Sie sehen gerne Rallye-Sport? Sie sind auch im Investmentbereich tätig? Dann könnten Sie die Live-Übertragungen von der Rallye Paris-Dakar, die wenige Tage vor dem diesjährigen FONDS professionell KONGRESS endete, durchaus als Fortbildungsprogramm verstehen. Denn der Rallye-Sport weist eine Reihe an Parallelen zum Asset Management auf – insbesondere zum Managen von Rentenanlagen.

Zumindest haben Jutta Kleinschmidt, die bisher als einzige Frau die Paris-Dakar gewonnen hat, und Klaus Dahmann, Country Head Germany & Austria von Legg Mason, auf einer launigen Podiumsdiskussion auf dem diesjährigen FONDS professionell KONGRESS so argumentiert. Die größte Gemeinsamkeit ist demnach, dass sich beide auf ähnlichem Terrain bewegen – Sportler wie Kleinschmidt in einer Umgebung ohne Wasser, Rentenmanager wie Dahmann in einer ohne Zinsen.
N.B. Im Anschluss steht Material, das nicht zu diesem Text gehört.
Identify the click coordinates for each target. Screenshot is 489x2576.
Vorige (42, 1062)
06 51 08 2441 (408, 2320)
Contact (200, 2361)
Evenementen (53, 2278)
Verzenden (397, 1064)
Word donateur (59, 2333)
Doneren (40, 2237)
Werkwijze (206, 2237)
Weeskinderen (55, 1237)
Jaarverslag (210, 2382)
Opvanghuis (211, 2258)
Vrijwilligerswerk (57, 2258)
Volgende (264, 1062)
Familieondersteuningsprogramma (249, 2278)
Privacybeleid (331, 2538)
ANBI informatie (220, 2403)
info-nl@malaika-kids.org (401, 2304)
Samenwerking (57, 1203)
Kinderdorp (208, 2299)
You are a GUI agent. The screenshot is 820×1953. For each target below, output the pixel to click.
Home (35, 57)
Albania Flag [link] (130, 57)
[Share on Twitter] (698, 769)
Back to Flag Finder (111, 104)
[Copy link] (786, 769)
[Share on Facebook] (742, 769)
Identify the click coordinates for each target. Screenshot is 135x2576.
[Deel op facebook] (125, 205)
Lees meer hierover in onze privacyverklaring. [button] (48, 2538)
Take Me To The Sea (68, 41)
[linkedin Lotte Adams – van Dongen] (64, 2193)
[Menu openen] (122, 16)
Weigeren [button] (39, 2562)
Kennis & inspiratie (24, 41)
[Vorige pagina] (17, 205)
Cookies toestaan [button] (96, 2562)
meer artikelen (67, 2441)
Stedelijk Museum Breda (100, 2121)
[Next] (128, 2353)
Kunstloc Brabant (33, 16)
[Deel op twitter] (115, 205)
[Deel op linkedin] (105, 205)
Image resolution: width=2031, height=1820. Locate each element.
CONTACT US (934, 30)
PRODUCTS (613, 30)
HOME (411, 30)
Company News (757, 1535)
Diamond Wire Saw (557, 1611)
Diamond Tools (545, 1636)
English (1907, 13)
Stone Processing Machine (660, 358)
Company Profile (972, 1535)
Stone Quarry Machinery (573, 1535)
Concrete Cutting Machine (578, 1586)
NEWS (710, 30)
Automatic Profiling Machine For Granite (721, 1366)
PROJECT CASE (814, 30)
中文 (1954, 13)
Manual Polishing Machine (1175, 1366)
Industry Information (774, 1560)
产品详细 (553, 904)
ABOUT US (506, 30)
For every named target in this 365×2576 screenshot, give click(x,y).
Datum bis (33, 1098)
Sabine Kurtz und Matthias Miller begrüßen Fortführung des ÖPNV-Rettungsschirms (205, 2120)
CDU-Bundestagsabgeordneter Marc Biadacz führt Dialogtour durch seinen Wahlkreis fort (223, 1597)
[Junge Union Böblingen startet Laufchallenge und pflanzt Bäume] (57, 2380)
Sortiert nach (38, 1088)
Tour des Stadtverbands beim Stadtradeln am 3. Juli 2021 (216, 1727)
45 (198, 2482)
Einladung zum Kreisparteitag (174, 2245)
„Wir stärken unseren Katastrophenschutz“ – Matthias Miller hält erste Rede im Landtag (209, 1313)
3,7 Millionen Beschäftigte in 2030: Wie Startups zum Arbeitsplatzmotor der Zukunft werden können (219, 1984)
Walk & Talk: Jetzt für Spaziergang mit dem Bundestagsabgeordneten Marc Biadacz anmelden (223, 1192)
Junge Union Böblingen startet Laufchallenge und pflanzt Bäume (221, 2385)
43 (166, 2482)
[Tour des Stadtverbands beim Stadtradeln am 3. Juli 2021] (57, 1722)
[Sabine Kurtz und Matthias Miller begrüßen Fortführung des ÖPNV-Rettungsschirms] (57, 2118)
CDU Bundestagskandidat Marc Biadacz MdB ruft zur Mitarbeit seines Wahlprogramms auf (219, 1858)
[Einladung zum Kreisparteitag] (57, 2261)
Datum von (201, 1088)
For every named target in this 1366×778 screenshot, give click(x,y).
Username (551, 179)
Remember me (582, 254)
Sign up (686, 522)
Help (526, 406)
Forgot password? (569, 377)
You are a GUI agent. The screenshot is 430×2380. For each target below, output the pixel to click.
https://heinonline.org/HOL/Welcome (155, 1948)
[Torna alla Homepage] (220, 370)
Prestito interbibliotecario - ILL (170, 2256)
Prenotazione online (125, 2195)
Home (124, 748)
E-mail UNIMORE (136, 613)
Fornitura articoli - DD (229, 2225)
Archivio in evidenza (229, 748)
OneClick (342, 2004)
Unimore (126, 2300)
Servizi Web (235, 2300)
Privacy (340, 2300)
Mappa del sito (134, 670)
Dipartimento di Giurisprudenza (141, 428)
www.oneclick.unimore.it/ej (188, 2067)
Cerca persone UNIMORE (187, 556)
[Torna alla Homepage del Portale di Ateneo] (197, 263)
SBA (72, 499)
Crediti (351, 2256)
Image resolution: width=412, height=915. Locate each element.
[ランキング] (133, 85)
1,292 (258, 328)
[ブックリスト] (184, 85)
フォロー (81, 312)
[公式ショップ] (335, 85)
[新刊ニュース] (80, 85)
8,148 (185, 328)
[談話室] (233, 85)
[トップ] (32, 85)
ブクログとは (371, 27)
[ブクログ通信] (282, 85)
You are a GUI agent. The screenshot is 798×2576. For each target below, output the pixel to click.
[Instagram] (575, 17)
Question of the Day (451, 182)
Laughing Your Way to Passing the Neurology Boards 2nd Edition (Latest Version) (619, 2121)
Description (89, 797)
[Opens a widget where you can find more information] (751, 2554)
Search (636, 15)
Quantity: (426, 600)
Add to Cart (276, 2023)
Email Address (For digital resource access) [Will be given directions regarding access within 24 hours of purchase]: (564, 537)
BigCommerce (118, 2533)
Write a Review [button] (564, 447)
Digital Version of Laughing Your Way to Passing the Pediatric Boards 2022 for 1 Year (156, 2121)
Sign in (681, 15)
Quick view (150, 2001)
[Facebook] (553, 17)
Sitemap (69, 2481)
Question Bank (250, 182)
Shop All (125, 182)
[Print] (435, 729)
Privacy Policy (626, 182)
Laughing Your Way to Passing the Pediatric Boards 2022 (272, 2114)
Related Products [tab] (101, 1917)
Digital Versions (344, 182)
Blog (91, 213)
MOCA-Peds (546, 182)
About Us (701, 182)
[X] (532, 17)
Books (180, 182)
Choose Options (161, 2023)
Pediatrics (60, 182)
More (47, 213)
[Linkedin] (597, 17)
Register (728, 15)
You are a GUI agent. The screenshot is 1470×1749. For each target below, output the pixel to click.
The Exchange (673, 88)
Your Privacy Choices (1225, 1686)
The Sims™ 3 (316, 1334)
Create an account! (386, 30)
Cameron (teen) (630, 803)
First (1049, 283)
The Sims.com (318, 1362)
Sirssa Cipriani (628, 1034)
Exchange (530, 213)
"Staatspapiere sind wie eine Wüste", so Dahmann. Zudem ist für beide Disziplinen ein gerütteltes Maß an Flexibilität erfolgsentscheidend. Der Rallye-Fahrer muss eine Route B haben und "sich immer wieder auf die neuen Gegebenheiten einstellen", berichtet die Rennsport-Ikone – stilecht im Overall. Das liege auch an der Natur des Sports: "Man bekommt vor dem Start einer Etappe nur die grobe Strecke mitgeteilt", erzählte Kleinschmidt weiter. Den genauen Weg muss der Fahrer respektive Fahrerin dann mit dem Co-Piloten auswählen, wobei es wegen des unwegsamen Geländes immer wieder zu Änderungen kommt. Auch Fondsmanager müssen einen Plan B haben und etwa auf alternative Strategien ausweichen können: "Etwa weg von einer Makro- hin zu einer Risikostrategie", so Dahmann.

Ältere Fahrer mir Erfahrungsvorsprung
Das Risikomanagement ist hierbei ebenfalls von eminenter Bedeutung: Sowohl Rallye-Sportler als auch Portfoliomanager müssen immer Vorsicht walten lassen, damit sie nicht vom Weg abkommen und in einer Düne respektive Renditefalle landen. "Es lauern überall Gefahren", so Kleinschmidts Erkenntnis.  

Eine Rallye kann ein Fahrer aber nur mit einer Mannschaft gewinnen, das ihn in der Vorbereitung auf das gesamte Rennen und die einzelnen Etappen unterstützt: "Wir haben ein rund 200 Mann starkes Team", erzählt Kleinschmidt. Dies ist etwa für die gesamte Logistik, für die Ersatzteilbeschaffung und natürlich auch die Pressearbeit nötig. Auch Portfoliomanager kommen als Einzelkämpfer nicht ins Ziel – oder wenn nur auf einen hinteren Rang: Sie benötigen Analysten und Händler, um Erfolg zu haben.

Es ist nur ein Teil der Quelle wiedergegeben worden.